Other websites say “a mild hint of coffee”

VG/PG: 80/20
Nic: 3mg (It is available only in 3mg)
Mod: Pico25
Coil: Commercial 0.22 ohm
Watt: 30W

*My comment*
This juice has an interesting flavour. It is slightly musty/woody. I wonder if that is because it was steeped in brandy barrels? From the flavour descriptions, I didn’t expect much of a coffee taste but I was mistaken. The coffee is most certainly there – I would describe it as a medium coffee.

*Would I buy this juice again* Yes

*EDIT 17 JUNE 2018:*
Vaped on a different set-up:
Mod: iJust 3 
Coil: Commercial - Kanthal Net and Multihole HW-M 0.15 ohm
Watt: 80W

The full, rich, complex flavour is coming through now.
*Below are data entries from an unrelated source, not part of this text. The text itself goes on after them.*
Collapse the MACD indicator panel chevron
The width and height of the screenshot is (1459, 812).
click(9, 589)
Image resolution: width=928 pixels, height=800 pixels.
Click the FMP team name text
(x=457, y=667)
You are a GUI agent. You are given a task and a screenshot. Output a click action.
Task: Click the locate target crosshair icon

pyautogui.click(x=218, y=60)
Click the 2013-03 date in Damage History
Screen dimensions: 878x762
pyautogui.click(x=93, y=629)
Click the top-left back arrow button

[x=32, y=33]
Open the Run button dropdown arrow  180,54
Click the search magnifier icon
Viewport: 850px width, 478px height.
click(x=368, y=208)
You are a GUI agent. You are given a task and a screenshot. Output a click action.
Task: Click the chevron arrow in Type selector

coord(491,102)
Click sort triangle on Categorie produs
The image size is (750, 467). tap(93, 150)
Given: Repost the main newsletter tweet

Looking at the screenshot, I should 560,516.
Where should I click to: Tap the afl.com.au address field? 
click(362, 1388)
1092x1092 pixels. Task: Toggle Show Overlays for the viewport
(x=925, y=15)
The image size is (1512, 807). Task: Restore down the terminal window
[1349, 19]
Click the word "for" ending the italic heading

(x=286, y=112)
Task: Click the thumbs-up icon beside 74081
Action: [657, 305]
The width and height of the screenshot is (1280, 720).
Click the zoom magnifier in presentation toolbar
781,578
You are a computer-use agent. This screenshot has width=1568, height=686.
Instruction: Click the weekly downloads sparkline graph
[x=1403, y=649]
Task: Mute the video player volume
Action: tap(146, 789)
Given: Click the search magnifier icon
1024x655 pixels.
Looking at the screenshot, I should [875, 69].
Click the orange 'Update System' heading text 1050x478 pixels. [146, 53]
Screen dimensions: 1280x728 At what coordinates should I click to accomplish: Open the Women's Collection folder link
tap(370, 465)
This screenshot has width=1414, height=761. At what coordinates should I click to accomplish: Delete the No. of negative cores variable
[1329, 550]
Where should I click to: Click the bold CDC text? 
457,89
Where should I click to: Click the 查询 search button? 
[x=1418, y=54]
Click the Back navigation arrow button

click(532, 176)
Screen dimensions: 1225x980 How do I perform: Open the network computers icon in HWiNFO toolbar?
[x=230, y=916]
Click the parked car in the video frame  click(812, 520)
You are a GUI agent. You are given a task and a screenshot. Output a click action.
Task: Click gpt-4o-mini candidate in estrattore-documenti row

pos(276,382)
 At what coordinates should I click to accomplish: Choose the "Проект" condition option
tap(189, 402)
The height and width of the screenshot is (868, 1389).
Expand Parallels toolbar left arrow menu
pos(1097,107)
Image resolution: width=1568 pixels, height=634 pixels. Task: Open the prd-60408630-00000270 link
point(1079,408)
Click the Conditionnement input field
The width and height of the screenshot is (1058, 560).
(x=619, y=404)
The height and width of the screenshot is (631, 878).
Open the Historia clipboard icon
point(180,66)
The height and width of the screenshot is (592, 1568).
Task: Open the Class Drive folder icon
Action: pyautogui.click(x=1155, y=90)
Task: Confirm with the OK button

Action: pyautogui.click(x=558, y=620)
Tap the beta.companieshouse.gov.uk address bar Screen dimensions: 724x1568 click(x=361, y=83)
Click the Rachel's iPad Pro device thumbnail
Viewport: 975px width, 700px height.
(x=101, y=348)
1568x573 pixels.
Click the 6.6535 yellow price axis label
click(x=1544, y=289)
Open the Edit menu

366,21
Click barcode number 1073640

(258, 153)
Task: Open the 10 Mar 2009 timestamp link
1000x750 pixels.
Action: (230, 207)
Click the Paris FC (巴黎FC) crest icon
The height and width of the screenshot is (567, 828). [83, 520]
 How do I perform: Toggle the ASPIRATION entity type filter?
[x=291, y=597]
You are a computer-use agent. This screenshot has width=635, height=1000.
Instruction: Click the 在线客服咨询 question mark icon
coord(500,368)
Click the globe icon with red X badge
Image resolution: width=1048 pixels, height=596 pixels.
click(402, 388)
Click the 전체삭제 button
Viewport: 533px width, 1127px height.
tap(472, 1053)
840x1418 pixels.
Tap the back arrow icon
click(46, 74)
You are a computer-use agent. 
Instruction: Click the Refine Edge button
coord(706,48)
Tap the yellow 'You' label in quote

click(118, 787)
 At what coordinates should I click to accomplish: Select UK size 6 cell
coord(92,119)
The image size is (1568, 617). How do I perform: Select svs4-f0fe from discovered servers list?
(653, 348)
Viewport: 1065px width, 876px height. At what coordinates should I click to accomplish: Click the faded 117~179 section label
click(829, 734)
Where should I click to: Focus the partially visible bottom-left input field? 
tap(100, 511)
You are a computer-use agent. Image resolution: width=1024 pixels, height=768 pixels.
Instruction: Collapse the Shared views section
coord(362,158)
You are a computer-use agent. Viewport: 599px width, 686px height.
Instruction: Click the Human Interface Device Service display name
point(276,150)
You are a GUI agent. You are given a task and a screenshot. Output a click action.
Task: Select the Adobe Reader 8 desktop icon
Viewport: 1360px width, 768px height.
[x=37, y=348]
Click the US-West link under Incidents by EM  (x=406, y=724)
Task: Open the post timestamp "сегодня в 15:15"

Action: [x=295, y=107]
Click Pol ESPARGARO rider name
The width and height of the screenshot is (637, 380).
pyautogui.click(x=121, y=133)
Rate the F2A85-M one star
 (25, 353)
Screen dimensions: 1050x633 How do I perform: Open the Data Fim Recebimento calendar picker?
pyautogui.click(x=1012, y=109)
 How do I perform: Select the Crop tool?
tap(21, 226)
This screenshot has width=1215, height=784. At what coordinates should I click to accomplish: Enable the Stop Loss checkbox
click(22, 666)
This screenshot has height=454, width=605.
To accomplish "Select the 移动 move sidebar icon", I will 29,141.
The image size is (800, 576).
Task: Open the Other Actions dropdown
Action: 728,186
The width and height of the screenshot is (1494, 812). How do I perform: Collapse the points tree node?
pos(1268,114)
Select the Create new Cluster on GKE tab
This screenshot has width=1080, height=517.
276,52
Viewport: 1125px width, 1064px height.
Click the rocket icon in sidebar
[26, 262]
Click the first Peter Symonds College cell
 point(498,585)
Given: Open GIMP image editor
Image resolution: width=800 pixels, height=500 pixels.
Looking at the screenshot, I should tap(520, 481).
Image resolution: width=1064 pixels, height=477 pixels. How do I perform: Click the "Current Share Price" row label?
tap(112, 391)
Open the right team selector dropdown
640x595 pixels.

It's outstanding!!

Reactions: Like 3 | Winner 2


----------



## Fog-Hat (6/3/18)

Great Juice, takes a while to get used to the profile but overall has a smooth creamy/sweet initial pull followed by undertones of freshly roasted coffee on the exhale. definitley a winner!

Reactions: Like 3


----------



## Cave Johnson (7/3/18)

YO @Hooked !!! 

I'm glad that you're enjoying it. Vape on

Reactions: Like 1


----------